MAJOR: OX line for TaxId is lost- An other error caused by the mangled entry
- The FT key source contains qualifier db_xref to the taxon
- minor: only the actual date on the DT (date) line is kept, release information and document version is lost.
- Note: We now track only the sequence version from the ID line, not the document version from the second DT line.
- Note: BioSQL can store both versions. Should we update the BioPerl Bio::Seq::RichSeqI API to have document version, too?
DT 27-FEB-1998 (Rel. 54, Created) DT 14-NOV-2006 (Rel. 89, Last updated, Version 6) -> DT 27-FEB-1998 DT 14-NOV-2006
- minor: The RC (Reference Comment) lines in the Reference section are ignored.
RC revised by [4]
- minor: Word wrapping differences if free text lines, especially in author lists
- minor: the feature key/value pairs (FT) are not returned in order
minor: SQ line does not contain CRC32 value- the current EMBL format does not use CRC32 any more!
- note: there is a method for CRC64 in Bio::SeqIO::swiss::_crc64
genbank
MAJOR: SOURCE line adds full stop to the end of the line (following old genbank convention?)- fixed: SVN revision 14502
MAJOR: line BASE not present in recent genbank format, but it is still generated by BioPerl- This should be safe line to drop, because GenPept? has never had it and all (most?) parsers can deal with both.

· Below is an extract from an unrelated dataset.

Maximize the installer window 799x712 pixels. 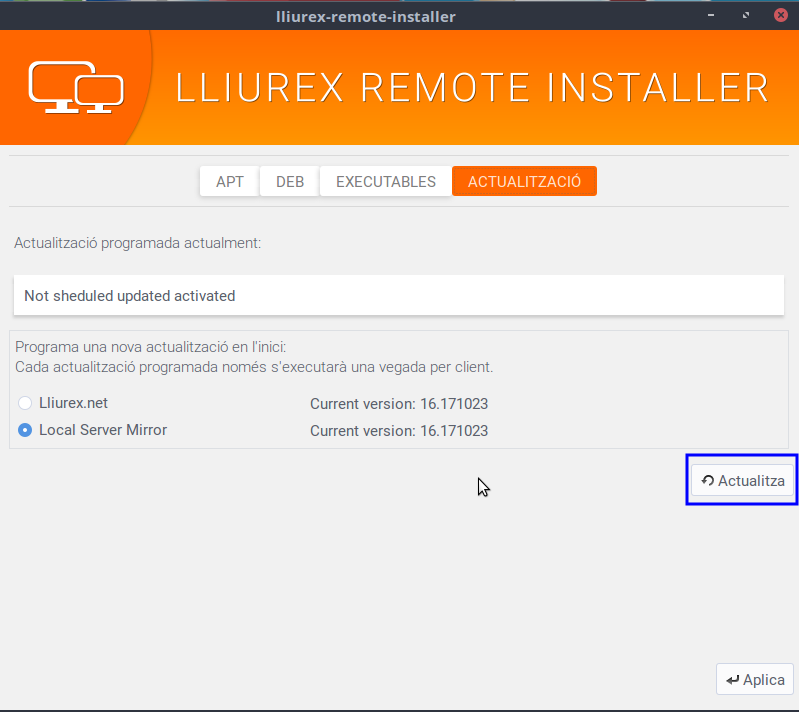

- fixed SVN revision 14503.
- minor: features are not returned in order
swiss-prot
- minor: No full stop at the end of the DT lines
- MAJOR: GN line returning only value from key/value pairs (e.g.
GN Name=DOF3.7; Synonyms=BBFA, DAG1;... -> GN DOF3.7 OR BBFA OR DAG1 ...
- minor: OC line word wrapping differences
- minor: extra spaces at the end of the first RT line when there are more than one of them
- MAJOR: RX line:DOI key/value pair lost
- MAJOR: PE (evidence) line returned between CC and DR lines when it should be between DR and KW lines
- minor: extra space after first FT line
- minor: FTid sometimes not written on its own line
- minor: extra space written to the end of the sequence line